At a quick glance, I can see that an allocated block of memory has a marker at the end. When the memory is freed, each byte is written over with a distinct byte. The runtime can do a check to see if the end of block marker was overwritten and raise an exception if so.
快速浏览一下,我可以看到分配的内存块最后有一个标记。释放存储器时,每个字节都用不同的字节写入。运行时可以检查块标记的结尾是否被覆盖,如果是,则引发异常。
This is a posiblility in your case of freeing memory a few bytes into your block (or over-writing your allocated size). Of course you can trick this and write the end of block marker yourself at the correct location.
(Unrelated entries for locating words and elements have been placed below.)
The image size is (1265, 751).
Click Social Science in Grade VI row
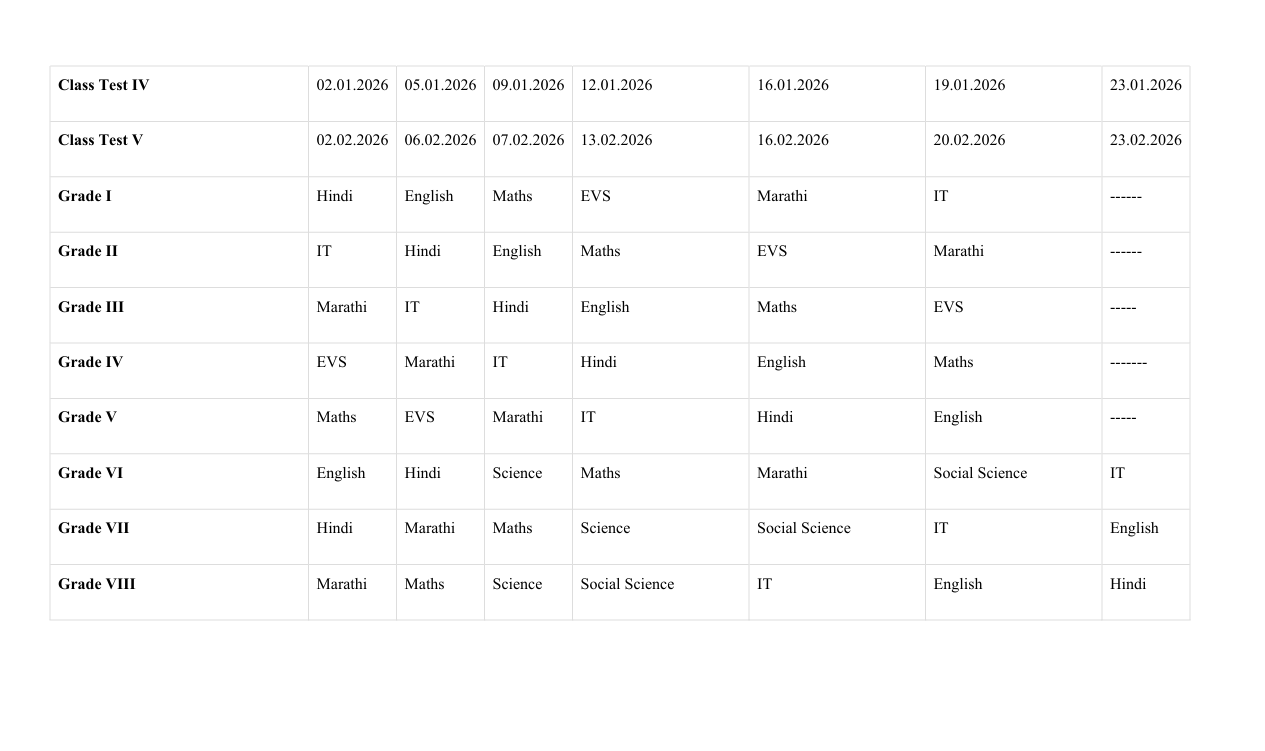(980, 473)
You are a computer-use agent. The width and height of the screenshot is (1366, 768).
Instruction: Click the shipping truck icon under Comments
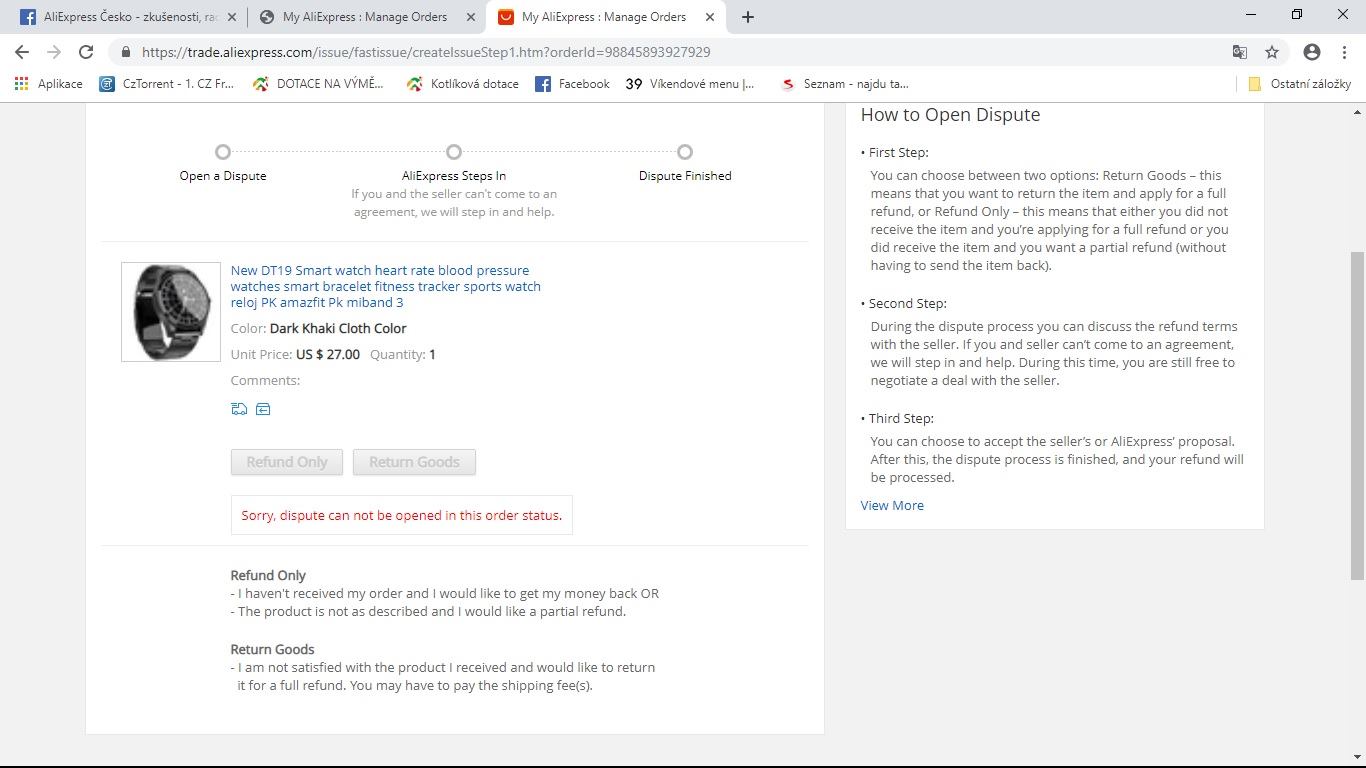point(239,409)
This will get you past the CRT check, but as the code-path goes futher, more undefined behavoir occurs. Three things can happen: 1) absolutely no harm, 2) memory corruption within the CRT heap, or 3) a thrown exception by any of the memory management functions.
在你的块中释放几个字节的内存(或者覆盖你分配的大小)的情况下,这是一种可行性。当然你可以欺骗它并在正确的位置自己编写块标记的结尾。这将使您通过CRT检查,但随着代码路径的进一步发展,将出现更多未定义的行为。可能会发生以下三种情况:1)完全没有危害,2)CRT堆内的内存损坏,或3)任何内存管理功能引发的异常。
#11
-2
Short version: It's undefined behavior.
简短版本:这是未定义的行为。
Long version: I checked the CWE site and found that, while it's a bad idea all around, nobody seemed to have a solid answer. Probably because it's undefined.
长版本:我检查了CWE网站,发现虽然周围都是一个坏主意,但似乎没有人有一个可靠的答案。可能是因为它未定义。
My guess is that most implementations, assuming they don't crash, would either free 1019 bytes (in your example), or else free 1024 and get a double free or similar on the last five. Just speaking theoretically for now, it depends on whether the malloc routine's internal storage tables contains an address and a length, or a start address and an end address.
我的猜测是,大多数实现,假设它们没有崩溃,将释放1019个字节(在您的示例中),或者释放1024并在后五个中获得双重释放或类似。从理论上说,现在,它取决于malloc例程的内部存储表是否包含地址和长度,或者起始地址和结束地址。